Rewrite the records from their first line through the line containing "Action: 72,129", substituting "return arrow" for "back arrow" and leaving everything else unchanged.

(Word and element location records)
· · ·
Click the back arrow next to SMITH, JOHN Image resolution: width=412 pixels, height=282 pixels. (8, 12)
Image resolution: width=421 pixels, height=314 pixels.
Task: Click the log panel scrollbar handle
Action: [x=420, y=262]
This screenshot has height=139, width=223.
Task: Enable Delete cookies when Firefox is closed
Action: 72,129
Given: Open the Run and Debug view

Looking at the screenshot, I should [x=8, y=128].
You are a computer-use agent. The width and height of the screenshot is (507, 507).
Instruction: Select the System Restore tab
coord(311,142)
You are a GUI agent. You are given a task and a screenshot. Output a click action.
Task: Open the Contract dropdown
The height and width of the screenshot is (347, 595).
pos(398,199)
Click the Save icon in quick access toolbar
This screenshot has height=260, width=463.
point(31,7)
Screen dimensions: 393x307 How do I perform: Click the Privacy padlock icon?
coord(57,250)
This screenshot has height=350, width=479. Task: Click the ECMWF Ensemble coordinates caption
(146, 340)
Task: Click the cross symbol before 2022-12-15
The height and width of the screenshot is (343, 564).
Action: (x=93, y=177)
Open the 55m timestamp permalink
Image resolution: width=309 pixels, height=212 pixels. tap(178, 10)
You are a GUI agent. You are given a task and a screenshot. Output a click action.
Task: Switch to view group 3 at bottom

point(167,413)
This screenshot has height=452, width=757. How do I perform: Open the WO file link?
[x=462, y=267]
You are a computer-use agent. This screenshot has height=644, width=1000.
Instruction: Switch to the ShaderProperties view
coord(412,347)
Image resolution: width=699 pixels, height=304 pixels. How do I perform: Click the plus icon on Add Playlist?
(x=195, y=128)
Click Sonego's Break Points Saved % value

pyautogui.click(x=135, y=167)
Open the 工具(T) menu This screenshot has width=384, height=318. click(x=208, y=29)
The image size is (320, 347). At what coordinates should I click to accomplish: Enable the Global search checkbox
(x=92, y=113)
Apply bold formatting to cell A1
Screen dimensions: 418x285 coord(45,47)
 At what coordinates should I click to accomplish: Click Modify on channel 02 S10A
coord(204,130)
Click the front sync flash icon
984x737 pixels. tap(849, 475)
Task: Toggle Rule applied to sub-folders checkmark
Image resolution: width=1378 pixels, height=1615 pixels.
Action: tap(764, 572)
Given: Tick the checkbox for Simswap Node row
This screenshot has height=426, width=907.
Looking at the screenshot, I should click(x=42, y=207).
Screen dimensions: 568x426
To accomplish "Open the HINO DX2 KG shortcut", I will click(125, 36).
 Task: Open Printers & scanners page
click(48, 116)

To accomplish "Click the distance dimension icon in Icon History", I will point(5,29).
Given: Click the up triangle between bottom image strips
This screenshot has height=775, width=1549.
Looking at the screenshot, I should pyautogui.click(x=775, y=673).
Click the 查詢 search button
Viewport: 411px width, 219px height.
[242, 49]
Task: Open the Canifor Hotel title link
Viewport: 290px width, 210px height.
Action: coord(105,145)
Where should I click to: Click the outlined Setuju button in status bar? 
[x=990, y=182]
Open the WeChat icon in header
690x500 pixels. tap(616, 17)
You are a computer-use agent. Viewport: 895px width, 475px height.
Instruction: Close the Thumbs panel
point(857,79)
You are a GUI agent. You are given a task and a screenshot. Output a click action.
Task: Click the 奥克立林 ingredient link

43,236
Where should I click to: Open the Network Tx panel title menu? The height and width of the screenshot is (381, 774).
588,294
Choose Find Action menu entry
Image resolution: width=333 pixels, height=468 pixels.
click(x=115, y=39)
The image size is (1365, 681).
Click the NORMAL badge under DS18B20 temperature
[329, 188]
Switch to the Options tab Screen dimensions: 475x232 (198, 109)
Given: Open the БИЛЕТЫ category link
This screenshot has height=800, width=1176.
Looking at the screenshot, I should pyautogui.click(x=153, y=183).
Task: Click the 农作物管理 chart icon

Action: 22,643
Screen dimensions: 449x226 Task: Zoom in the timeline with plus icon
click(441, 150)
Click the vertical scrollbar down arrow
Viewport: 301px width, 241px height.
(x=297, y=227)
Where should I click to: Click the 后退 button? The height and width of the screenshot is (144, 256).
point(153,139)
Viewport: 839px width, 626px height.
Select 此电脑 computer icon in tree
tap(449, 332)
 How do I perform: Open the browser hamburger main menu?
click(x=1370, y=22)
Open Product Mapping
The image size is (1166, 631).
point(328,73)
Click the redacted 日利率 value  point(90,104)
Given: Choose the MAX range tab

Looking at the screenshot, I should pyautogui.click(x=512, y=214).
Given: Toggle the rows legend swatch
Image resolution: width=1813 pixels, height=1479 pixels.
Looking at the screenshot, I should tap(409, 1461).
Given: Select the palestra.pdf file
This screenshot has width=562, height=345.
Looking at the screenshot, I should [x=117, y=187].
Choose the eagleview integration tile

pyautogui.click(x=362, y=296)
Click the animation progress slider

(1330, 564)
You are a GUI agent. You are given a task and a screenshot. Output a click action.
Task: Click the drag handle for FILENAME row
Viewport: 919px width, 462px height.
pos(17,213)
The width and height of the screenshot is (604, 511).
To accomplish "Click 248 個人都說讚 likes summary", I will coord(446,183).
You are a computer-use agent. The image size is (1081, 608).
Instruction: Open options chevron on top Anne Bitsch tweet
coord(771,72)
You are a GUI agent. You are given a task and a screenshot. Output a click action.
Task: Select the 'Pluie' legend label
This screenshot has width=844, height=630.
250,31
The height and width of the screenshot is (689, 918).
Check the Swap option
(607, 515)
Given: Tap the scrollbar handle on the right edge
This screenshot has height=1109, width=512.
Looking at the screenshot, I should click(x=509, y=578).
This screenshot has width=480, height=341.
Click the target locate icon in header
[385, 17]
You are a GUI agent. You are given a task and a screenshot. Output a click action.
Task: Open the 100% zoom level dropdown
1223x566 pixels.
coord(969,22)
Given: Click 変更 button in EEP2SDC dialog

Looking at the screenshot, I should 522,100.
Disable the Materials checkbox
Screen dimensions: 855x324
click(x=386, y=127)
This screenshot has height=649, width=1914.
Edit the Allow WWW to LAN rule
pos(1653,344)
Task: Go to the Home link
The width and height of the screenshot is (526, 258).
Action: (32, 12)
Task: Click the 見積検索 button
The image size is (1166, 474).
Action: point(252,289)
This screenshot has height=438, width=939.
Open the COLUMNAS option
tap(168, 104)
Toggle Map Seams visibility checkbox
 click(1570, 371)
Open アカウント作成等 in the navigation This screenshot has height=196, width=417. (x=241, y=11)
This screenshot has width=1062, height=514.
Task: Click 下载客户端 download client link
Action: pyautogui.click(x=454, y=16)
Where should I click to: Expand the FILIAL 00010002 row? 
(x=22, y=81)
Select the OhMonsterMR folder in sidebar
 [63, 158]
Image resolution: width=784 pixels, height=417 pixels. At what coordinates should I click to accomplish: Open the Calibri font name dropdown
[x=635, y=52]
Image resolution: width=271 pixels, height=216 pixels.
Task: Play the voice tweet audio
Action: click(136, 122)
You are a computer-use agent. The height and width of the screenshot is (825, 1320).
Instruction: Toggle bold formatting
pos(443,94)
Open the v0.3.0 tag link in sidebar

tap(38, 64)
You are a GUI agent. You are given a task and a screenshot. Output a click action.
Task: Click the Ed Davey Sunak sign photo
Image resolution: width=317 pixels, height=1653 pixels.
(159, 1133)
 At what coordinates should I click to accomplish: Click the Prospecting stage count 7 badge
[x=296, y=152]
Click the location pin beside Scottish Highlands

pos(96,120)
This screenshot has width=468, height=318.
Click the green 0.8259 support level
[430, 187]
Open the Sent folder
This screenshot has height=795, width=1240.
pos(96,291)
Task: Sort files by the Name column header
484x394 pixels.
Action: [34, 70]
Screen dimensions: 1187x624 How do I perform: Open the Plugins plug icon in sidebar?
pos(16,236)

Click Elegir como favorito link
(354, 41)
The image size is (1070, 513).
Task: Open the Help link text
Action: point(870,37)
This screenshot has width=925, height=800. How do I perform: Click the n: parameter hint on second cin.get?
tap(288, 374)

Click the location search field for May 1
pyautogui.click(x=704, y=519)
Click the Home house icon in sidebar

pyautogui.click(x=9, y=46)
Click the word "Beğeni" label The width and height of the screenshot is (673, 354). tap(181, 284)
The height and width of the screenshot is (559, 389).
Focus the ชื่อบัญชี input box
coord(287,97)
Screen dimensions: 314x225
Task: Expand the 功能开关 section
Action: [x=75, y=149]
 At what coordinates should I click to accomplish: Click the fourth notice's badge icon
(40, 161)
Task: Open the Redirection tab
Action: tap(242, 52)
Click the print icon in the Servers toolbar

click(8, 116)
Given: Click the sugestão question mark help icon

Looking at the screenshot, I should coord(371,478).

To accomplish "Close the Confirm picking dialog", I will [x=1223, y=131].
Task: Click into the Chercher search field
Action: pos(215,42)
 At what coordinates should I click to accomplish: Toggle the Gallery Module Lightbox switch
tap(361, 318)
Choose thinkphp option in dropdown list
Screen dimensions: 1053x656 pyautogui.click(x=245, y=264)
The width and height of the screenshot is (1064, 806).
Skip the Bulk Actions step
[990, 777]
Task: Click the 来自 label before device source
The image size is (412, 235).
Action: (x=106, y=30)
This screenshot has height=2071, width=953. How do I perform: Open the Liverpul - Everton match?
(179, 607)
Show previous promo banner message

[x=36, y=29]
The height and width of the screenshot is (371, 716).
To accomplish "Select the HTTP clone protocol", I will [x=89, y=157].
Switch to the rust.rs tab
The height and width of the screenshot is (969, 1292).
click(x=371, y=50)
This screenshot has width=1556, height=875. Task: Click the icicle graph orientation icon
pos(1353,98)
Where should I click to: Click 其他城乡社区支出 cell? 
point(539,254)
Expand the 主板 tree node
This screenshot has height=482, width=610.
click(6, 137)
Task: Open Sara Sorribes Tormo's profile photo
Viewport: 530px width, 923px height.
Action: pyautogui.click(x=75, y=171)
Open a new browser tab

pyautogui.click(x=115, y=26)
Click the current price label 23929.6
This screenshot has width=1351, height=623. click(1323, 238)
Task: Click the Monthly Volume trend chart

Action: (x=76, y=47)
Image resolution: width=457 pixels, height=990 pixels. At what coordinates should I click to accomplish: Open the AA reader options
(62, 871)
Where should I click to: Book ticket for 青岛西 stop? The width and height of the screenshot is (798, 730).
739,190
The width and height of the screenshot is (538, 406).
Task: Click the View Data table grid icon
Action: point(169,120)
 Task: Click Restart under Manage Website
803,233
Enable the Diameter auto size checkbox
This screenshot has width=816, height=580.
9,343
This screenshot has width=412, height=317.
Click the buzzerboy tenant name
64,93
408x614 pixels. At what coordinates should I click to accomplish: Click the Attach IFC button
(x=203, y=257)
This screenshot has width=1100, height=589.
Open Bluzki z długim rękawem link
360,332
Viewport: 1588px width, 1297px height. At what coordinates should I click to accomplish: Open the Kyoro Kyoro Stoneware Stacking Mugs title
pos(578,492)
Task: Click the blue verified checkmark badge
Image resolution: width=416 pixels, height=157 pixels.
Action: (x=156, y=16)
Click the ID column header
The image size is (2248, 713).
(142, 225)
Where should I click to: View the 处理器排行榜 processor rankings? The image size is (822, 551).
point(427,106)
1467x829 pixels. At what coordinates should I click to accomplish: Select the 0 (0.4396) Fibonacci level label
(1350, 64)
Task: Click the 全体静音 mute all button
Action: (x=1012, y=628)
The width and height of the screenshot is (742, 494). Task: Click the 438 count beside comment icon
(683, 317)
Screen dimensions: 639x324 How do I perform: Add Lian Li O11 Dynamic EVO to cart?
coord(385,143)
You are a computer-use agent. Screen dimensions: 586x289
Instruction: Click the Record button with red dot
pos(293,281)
· · ·
| RIGHT ANSWER |
Click the return arrow next to SMITH, JOHN Image resolution: width=412 pixels, height=282 pixels. (8, 12)
Image resolution: width=421 pixels, height=314 pixels.
Task: Click the log panel scrollbar handle
Action: [x=420, y=262]
This screenshot has height=139, width=223.
Task: Enable Delete cookies when Firefox is closed
Action: 72,129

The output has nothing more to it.